Holding (1991) says that "transfer of training occurs whenever the effects of prior learning influence the performance of a later activity" (in Training for Performance Morrison, J. (Ed p. 93 )). The degree to which trainees successfully apply in their jobs the skills gained in training situations, is considered "positive transfer of training" (Baldwin & Ford, 1980).

It is important to understand that transfer of training holds somewhat different means in different disciplines of psychology. Holding's definition reflects a cognitive psychology perspective. A cognitive psychologist might be interested in how the semantic similarity of word pairs in one list affects time to learn on a second list (the transfer task). From this perspective, the original learning task and the "later activity" look very much alike.
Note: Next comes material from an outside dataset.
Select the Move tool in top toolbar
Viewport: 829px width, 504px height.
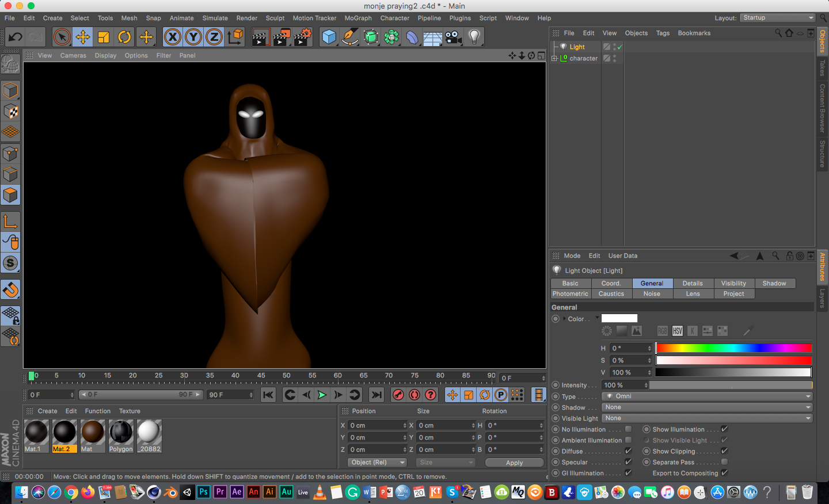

Baldwin and Ford's definition reflects an Industrial/Organizational (I/O) Psychology perspective. An I/O psychologist might be interested in how trainees' motivation to transfer is related to later job performance. The training domain (e.g., a web-based training program) might be very different than the later "activity" domain (e.g., job performance).

The true efficacy of computerized EF training programs lies in their ability to improve important, ecologically valid outcomes such as academic performance, ADHD symptomatology, and behavior, which depend on trained abilities, as well as cognitive functions that are different from those used during training but rely on overlapping brain regions (i.e., far-transfer effects). Far-transfer presents a significantly greater challenge for children because the similarity and pragmatic relevance between what is trained initially and the abilities required by the transfer task are greatly reduced (i.e., the transfer tasks usually require additional abilities, processes, and knowledge over and above those included during the training). Training children’s WM and demonstrating that training improves math achievement following the intervention represents an example of a far-transfer effect. The expected level of far-transfer can be estimated a priori by determining the shared variance (R2) between the training and transfer tasks in the literature. For example, if measures of WM and applied mathematical problem are correlated 50% based on extant literature, a 100% improvement in WM following training can theoretically translate into a 25% (0.50×0.50) performance improvement in a child’s math problem-solving ability.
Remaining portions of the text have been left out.